Dr. Jekyll and Mr. Hyde
- Nov 15, 2025
- 3 min read
Have you ever wondered whether you carry a darker side within you, one so unsettling that you’re almost afraid of it? Or worse, that you don’t even realize it exists until it suddenly surfaces in the most unexpected moments? Have you ever been fascinated by the figure of the werewolf, symbol of a dormant animal instinct hiding beneath human skin? Man by day, beast under the full moon. The themes of evil, identity, and raw, unfiltered instinct, often overlapping, have always captivated us, and they’re not far from what Stevenson explores in his famous tale. The Strange Case of Dr. Jekyll and Mr. Hyde is one of those books that strikes not so much for its plot (by now widely known) but for its philosophical subtext. I challenge anyone to close this novel without sitting in silence for a moment, staring into space while existential questions buzz around in your mind.
The story goes like this. The well-renowned Dr. Jekyll, after an experiment gone terribly right (or wrong), develops a second identity — the malevolent Mr. Hyde, who roams London at night committing terrible acts. The final section of the book, in which Jekyll explains in detail how and why all of this happened, is an avalanche of reflections.
What is evil? Is it inherent to human nature, or does it come from something external? Are we truly free to choose, or are we predetermined by who we are? Does free will even exist, and if so, what is it? Is real freedom a wise restraint, or is it surrendering entirely to the wild pull of impulse? If I repress a part of myself, even the darkest part, can I really say I’m living fully? And once you’ve tasted the intoxication of excess, how easy is it to resist its dangerous seduction?
Archetypes that have shaped our literature for centuries intertwine through the pages of this short novel. The theme of double, the opposites that define and complete one another, identity, the forbidden threshold, the tree of knowledge, the human desire to bend nature and elevate oneself to the realm of gods only to fall even lower.
From Adam and Eve to Icarus and Faust, all the way to Frankenstein and now Dr. Jekyll, Western culture is crowded with men desperate to approach divinity by resembling it, only to become its opposite - modern Lucifers, still eerily relevant. Men forced to face the heavy consequences of reaching beyond their limits, confronting the most shameful part of themselves, the one we hide away, just like Hyde’s name suggests, locked in an attic to wither and decay in our place like the portrait of Dorian Gray, yet no less real.
How far can we push the boundaries of our humanity before becoming inhuman? And isn’t it true that even our Mr. Hyde is still, undeniably, a part of us?

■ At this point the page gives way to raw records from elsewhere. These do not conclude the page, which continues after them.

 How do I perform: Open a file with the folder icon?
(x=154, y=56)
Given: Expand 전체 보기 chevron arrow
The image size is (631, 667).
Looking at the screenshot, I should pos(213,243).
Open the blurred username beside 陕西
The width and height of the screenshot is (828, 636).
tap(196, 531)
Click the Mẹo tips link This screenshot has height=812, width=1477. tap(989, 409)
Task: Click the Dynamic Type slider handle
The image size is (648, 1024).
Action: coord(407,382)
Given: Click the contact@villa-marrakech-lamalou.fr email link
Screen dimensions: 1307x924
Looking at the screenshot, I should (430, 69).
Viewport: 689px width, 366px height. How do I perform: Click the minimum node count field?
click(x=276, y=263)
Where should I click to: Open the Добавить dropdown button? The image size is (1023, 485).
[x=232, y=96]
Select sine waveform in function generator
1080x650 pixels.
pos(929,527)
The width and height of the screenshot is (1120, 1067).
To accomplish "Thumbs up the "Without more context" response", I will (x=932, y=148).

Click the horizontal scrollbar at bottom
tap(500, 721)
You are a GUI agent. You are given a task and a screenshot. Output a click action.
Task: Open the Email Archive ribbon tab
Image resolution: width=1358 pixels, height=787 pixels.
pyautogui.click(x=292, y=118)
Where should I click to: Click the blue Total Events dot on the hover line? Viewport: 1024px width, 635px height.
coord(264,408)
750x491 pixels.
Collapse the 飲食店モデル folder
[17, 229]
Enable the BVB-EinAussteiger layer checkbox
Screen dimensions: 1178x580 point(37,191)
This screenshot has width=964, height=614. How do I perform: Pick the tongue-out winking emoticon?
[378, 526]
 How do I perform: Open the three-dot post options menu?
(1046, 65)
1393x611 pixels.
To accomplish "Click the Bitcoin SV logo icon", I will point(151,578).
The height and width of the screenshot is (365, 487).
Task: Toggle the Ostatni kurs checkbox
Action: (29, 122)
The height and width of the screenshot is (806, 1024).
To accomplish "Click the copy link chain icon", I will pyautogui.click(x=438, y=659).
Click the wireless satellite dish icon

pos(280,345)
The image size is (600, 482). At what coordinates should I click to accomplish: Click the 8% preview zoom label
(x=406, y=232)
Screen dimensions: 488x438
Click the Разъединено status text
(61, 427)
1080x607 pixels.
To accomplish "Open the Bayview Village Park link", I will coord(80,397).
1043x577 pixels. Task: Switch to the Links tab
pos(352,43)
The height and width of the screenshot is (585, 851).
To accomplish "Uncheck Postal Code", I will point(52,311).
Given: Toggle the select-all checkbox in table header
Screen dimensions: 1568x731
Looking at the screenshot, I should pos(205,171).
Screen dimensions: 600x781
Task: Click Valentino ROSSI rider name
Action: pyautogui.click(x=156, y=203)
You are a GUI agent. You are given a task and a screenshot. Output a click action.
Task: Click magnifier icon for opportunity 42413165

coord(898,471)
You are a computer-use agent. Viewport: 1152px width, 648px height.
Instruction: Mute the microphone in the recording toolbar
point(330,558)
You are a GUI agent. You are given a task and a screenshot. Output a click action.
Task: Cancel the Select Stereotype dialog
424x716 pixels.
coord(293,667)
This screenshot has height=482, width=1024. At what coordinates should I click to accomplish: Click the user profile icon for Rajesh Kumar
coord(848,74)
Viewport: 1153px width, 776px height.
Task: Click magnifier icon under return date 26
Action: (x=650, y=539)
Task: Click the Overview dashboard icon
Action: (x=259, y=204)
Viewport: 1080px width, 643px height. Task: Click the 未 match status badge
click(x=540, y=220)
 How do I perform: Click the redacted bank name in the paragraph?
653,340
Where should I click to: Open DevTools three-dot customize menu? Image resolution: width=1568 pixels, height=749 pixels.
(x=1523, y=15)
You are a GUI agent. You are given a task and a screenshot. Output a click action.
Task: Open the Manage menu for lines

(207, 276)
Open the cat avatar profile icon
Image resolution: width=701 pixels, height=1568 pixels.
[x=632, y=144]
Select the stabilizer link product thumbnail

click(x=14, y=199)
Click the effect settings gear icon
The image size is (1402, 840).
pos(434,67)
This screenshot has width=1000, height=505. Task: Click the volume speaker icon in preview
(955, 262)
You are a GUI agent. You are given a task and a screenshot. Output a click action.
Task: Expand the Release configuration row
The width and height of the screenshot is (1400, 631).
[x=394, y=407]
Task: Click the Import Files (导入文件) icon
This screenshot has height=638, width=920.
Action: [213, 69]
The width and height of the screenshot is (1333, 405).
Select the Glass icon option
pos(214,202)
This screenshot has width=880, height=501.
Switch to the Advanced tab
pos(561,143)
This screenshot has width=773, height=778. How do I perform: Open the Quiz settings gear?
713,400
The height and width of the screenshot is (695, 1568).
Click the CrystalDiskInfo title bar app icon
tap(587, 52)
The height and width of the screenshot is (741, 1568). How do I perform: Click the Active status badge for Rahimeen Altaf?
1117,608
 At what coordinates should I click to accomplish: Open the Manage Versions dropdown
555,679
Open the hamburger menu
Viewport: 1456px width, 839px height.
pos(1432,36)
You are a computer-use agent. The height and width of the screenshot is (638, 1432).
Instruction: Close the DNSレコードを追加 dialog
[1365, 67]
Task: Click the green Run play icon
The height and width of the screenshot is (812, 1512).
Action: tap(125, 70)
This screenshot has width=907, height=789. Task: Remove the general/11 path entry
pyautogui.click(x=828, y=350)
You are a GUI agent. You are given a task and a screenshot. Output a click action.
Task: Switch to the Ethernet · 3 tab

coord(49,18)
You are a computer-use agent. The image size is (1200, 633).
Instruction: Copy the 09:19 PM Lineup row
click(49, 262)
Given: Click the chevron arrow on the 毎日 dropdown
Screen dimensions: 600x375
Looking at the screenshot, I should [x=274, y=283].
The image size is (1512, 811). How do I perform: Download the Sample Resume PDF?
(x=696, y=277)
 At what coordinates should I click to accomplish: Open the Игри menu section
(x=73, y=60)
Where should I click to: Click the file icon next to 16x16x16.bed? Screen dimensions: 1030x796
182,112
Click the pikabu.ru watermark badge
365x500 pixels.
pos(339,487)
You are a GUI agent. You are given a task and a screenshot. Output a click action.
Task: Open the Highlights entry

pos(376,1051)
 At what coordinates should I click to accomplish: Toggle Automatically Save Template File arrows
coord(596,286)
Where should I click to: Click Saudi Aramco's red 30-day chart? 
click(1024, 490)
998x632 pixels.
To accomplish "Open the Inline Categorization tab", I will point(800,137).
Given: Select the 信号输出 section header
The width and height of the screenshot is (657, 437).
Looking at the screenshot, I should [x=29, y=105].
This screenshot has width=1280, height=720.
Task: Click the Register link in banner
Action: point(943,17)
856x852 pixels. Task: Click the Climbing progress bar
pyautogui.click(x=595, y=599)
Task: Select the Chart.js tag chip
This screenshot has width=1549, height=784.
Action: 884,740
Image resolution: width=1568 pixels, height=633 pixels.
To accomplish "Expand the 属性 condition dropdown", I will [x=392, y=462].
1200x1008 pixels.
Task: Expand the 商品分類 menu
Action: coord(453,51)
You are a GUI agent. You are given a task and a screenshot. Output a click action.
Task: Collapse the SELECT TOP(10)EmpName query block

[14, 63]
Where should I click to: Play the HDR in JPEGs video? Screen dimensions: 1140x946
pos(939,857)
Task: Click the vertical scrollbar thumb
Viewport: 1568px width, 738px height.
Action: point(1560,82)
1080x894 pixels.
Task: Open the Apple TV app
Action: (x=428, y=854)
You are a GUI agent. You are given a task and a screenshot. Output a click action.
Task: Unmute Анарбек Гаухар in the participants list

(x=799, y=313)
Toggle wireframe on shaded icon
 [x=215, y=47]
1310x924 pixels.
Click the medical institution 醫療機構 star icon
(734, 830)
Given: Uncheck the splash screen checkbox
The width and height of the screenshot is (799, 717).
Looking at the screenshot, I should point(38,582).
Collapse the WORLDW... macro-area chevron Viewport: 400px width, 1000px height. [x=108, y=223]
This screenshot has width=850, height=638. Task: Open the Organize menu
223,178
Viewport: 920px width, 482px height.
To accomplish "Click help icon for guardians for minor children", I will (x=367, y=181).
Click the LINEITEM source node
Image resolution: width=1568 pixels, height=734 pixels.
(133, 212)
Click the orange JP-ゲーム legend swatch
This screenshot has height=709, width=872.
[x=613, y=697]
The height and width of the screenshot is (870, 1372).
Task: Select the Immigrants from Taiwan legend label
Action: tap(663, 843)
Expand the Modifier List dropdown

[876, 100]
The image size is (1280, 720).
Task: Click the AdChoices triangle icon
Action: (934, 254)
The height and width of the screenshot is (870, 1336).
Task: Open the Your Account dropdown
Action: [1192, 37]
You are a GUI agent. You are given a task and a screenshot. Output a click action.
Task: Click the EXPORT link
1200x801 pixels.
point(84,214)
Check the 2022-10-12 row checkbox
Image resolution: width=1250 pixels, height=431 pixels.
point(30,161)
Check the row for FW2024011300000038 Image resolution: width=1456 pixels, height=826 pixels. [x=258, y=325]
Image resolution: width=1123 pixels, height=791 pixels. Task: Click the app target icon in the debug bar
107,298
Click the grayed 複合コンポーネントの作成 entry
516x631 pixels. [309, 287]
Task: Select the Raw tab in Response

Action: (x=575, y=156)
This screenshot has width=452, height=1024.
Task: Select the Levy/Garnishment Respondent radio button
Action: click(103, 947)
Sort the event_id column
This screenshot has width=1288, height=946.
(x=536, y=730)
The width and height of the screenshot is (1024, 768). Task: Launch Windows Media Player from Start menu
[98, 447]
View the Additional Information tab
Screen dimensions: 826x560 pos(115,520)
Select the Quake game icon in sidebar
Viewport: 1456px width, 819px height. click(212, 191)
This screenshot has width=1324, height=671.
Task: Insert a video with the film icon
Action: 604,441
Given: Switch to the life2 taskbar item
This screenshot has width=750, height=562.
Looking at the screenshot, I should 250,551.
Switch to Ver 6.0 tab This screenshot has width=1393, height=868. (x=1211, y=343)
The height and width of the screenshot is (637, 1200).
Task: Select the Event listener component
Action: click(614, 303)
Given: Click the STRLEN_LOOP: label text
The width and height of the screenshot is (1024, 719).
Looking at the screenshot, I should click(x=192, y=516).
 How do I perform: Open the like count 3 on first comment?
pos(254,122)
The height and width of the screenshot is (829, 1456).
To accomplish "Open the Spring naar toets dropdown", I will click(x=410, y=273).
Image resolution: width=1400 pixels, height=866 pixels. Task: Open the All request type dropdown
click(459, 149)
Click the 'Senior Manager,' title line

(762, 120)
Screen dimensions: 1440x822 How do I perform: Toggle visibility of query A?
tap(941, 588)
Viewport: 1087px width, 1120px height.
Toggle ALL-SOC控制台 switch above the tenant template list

Maybe evil slips from our control when, bound by our limited nature, we still insist on going beyond what we can grasp, underestimating the consequences of our blind craving for life and for a potential we cannot understand. So we bite the apple, fly too close to the sun, strike deals with the devil, stand before the mirror to meet our darker half…only to realize, too late, that we are not capable of holding its gaze.
Maybe, as Jonah Kagen sings, I need you like God needs the Devil.